The world – men and women, included – does not take well to ambitious women. Not in the past; and certainly not now.

In the Netflix show, Indian Matchmaking, this fact is reinstated every single time women are told they will have to compromise. What’s more? The fact that the world collectively chose to hate on Aparna, one of the women who are looking for love and a life partner on the show. Her fault? She knows what she wants and doesn’t want – in life and in love. 

Netflix

Meghan Markle, ex-Hollywood star, current Duchess of Sussex, TIME Person of the Year 2018 and a self-made woman. But, the world prefers her as Prince Harry’s wife. The fact that she’s ‘breaking tradition’ has earned her negative publicity with paparazzi describing her as ‘difficult‘. 

Hillary Clinton, former First Lady of the United States of America and Presidential candidate in 2016, through all her flaws remained the only woman candidate for president and still lost against a man whose extreme ideologies and sexist comments were always somehow justified with him being a man. 

“When a guy is ambitious and out in the public arena and working hard, well, that’s okay. But when a woman does it, suddenly you’re all like, ‘Well, why is she doing that?’” Barack Obama asked at an Ohio Rally, during the Presidential campaign in 2016.

As a woman, I too would like to understand the reason behind it. 

In her book, Trainwreck: The Women We Love to Hate, Mock, and Fear… and Why, Sady Doyle explains how we don’t just want women to fail, we need it. Speaking further about this desperate need, Doyle wrote in The Guardian

“Female failure is a live demonstration of all our stereotypes about female weakness, and a confirmation of all our old prejudices against women entering the public sphere.” 

Even religious scriptures do their bits to keep the ‘ambition’ in check.  

The Bible’s New Testament, Book of Timothy 1 – chapter 2, verses 11 & 12: 

“A woman must learn in quietness and full submissiveness. I do not permit a woman to teach or exercise authority over a man; she is to remain quiet.”  

In the Manusmriti, it is written: 

“Men must make their women dependent day and night, and keep under their own control those who are attached to sensory objects. Her father guards her in childhood, her husband guards her in youth, and her sons guard her in old age. A woman is not fit for independence.” 

In her 1977 Nobel Prize-winning speech, Rosalyn Sussman Yalow said: 

“We still live in a world in which a significant fraction of people, including women, believe that a woman belongs and wants to belong exclusively in the home; that a woman should not aspire to achieve more than her male counterparts.”

41 years later from when she made that speech and not much has changed. 

We get reprimanded, even today, for choosing our career over marriage and family planning. And sidelined when we do, in fact, choose our careers.  

We instantly become an ‘option’, instead of a priority for men who want to date someone who is ‘marriage material’. 

In the co-working space, it’s automatically assumed that a woman’s promotion might have something to do with indecent proposals, or sexual favours. 

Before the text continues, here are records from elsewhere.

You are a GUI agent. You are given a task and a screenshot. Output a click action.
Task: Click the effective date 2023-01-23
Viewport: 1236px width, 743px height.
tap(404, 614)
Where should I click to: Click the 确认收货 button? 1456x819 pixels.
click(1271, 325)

Our ambitions make us susceptible to a higher divorce rate in the off chance that we do, actually find somebody to marry. 

A study published by the University of Chicago, in 2016, observed how even in the 21st century, “men prefer female partners who are less professionally ambitious than they are.” 

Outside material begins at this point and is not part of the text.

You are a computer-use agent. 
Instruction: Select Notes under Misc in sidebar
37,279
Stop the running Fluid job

“Men tend to avoid female partners with characteristics usually associated with professional ambition, such as high levels of education. It is relatively unlikely that a woman will earn more than her husband, and when she does, marital satisfaction is lower and divorce is more likely,” the paper stated.

As a result, women end up making a ‘trade-off’ so as to remain viable in the ‘marriage market’ because society has taught women that they can’t have it all. “Daily activities such as speaking up in meetings, taking charge of a project, working late, or even certain outfits, haircuts, and make-up can be desirable in one market and not in the other,” the study highlighted. 

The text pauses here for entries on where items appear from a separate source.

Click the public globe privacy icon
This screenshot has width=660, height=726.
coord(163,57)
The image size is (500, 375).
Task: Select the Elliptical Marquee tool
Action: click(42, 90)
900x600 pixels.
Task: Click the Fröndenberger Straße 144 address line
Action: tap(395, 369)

68% of women reported that they would prefer a job with a higher salary that required 55-60 hours of work per week over a job with a lower salary requiring only 45-50 hours per week. But, when placed with male peers, women were 26 percentage points less likely to make this choice.

Anthropologist, Sarah Blaffer Hrdy says it is the “systematic and deliberate repression of female sexuality for millennia that really lies behind the myth of the coy, passive female.” 

After all, no one wants a woman who breaks stereotypes, earns more than the men and disrupts a carefully sculpted status quo that ensures the balance of power remains in perpetual imbalance. It’s the reason why ambitious women remain an ‘anomaly’ to societal construct.

Because, somehow, we were never really seen as equals to begin with.